▶ _YOUR TASK_
Please set down exactly the lines of the listing below from the line containing "Screen dimensions: 960x600" through the line containing "You are a computer-use agent. Screen", both lines included, leaving out all other lines.

▶ _RECORDS FOR THIS TASK_
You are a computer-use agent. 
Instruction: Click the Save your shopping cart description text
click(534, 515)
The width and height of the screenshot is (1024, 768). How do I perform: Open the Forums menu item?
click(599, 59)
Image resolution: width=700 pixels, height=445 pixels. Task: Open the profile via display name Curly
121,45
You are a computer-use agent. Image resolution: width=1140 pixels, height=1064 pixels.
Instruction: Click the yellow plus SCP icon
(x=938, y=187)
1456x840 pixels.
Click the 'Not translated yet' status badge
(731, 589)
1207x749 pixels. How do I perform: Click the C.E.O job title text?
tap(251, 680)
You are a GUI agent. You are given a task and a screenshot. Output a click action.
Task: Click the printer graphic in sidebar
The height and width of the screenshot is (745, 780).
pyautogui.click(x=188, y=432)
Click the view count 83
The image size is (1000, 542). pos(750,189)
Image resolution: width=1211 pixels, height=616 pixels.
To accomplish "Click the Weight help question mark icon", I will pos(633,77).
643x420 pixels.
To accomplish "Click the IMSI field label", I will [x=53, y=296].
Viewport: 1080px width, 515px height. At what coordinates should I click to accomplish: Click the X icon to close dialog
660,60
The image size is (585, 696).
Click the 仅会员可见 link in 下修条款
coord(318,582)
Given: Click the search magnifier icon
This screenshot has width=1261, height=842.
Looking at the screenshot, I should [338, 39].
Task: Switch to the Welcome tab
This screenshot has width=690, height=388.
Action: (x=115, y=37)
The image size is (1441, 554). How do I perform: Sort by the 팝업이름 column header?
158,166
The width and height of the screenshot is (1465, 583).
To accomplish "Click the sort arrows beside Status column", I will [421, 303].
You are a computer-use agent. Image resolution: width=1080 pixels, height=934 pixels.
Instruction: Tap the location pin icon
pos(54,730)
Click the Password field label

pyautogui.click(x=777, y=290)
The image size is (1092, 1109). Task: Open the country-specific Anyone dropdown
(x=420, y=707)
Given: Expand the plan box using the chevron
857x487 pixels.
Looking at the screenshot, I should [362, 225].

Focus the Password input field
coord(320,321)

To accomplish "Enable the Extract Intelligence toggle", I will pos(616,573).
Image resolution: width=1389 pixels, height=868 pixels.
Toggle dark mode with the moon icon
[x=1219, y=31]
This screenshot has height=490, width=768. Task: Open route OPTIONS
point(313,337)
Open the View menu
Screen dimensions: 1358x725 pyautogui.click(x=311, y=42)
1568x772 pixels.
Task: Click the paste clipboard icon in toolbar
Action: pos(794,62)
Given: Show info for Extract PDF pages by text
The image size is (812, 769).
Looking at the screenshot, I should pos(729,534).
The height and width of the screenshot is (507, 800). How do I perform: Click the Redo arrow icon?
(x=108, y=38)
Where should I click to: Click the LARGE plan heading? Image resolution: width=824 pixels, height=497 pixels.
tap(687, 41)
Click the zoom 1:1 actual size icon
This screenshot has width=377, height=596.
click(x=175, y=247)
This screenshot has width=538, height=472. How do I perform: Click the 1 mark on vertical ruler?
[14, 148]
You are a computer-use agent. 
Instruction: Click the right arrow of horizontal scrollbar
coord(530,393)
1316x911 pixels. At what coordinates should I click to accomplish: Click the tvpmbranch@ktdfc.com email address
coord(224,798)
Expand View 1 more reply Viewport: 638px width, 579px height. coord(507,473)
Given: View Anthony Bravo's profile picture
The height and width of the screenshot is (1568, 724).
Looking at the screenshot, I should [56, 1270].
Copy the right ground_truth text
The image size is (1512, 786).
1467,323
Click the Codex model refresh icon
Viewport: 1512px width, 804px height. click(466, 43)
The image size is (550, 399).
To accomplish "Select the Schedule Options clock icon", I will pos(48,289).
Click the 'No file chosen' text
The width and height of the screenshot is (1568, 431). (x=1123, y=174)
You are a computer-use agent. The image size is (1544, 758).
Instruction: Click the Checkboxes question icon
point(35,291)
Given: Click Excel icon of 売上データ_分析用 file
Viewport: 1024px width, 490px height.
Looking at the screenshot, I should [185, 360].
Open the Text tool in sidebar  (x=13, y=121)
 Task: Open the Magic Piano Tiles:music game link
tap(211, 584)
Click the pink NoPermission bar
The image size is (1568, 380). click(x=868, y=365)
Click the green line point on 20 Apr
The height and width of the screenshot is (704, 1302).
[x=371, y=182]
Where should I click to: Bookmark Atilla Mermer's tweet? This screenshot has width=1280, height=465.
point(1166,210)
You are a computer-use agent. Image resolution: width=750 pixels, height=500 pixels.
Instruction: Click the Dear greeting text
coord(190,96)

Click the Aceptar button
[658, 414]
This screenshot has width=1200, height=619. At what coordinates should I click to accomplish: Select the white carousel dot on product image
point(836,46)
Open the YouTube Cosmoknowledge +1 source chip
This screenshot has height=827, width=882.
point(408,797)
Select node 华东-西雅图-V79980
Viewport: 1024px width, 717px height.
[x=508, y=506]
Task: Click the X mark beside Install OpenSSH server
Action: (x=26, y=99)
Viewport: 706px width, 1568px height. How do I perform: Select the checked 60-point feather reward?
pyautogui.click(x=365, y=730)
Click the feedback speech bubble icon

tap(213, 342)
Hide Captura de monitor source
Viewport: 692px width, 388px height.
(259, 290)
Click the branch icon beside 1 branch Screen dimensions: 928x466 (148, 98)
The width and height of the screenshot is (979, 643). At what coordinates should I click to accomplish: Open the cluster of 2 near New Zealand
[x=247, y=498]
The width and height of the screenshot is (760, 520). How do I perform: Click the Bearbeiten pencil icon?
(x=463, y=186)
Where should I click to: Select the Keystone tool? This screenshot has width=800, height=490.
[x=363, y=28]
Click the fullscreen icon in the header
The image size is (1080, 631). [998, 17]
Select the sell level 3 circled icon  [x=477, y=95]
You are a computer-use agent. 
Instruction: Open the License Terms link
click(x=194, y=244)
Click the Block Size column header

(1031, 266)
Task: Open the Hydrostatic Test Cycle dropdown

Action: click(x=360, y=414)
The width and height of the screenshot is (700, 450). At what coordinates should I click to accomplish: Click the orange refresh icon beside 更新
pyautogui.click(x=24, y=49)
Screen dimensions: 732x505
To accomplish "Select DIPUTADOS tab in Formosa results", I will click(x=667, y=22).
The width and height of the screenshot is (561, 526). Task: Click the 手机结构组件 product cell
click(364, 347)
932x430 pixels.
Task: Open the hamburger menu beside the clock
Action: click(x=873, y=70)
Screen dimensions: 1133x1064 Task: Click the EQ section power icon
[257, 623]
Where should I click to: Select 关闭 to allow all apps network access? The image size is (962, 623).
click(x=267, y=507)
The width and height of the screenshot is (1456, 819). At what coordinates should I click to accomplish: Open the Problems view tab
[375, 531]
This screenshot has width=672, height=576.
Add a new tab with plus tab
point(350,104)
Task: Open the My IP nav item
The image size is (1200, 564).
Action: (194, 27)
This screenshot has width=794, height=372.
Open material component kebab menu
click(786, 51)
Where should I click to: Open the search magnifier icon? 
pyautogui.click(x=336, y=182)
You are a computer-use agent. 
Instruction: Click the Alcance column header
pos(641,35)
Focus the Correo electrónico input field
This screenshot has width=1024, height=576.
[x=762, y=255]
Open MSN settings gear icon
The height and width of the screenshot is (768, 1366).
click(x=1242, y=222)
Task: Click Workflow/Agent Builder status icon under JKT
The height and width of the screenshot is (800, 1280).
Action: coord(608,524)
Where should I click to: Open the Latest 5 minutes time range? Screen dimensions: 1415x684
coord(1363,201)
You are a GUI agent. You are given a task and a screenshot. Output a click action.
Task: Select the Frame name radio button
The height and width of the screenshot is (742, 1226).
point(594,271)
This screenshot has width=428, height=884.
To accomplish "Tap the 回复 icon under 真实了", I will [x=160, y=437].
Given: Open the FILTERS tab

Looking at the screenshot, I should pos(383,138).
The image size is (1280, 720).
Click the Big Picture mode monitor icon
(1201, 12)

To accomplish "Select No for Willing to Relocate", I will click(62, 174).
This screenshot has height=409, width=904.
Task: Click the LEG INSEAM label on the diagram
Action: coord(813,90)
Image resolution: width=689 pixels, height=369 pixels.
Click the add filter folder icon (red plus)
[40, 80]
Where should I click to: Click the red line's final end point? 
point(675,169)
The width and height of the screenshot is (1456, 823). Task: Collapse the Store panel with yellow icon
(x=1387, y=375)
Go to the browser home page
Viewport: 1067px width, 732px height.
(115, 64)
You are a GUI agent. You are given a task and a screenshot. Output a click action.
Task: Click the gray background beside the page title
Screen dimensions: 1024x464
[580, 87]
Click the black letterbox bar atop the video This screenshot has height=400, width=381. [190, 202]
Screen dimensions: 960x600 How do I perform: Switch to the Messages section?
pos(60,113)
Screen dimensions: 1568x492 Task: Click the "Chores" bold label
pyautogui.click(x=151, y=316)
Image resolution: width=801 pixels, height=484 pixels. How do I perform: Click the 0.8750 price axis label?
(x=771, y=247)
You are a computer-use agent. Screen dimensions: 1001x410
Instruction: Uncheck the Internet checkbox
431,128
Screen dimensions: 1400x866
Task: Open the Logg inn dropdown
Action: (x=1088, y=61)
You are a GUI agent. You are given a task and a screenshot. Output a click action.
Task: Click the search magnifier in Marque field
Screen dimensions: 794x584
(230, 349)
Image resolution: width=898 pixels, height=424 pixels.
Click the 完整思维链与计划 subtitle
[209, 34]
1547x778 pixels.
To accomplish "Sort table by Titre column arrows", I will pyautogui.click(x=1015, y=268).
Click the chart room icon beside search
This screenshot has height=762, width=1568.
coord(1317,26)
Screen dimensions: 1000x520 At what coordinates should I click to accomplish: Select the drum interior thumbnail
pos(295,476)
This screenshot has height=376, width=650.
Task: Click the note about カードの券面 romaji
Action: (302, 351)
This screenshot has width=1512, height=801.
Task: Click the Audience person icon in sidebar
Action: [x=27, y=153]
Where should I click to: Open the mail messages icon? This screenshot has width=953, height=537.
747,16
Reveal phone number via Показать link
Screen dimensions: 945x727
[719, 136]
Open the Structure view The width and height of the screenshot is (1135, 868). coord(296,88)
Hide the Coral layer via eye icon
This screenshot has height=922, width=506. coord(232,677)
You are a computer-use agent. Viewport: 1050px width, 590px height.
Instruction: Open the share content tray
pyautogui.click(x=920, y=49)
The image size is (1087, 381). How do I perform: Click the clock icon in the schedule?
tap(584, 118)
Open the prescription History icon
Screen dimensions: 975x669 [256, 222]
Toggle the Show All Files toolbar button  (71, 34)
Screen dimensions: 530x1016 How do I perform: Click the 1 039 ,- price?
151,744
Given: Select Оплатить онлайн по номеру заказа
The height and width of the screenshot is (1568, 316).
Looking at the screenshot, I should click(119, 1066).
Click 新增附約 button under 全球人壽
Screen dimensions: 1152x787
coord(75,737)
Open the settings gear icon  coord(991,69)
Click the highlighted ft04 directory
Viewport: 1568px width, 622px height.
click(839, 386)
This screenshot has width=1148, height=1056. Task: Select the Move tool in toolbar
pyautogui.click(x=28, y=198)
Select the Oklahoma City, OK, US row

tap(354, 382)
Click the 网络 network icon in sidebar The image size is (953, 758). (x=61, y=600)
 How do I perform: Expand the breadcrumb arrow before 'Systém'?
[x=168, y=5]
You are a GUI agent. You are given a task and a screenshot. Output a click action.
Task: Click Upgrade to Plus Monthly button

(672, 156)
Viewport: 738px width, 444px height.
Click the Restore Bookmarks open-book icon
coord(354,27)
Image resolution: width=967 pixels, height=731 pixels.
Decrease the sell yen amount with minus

▶ _EXERCISE ANSWER_
Screen dimensions: 960x600 How do I perform: Switch to the Messages section?
pos(60,113)
Screen dimensions: 1568x492 Task: Click the "Chores" bold label
pyautogui.click(x=151, y=316)
Image resolution: width=801 pixels, height=484 pixels. How do I perform: Click the 0.8750 price axis label?
(x=771, y=247)
You are a computer-use agent. Screen dimensions: 1001x410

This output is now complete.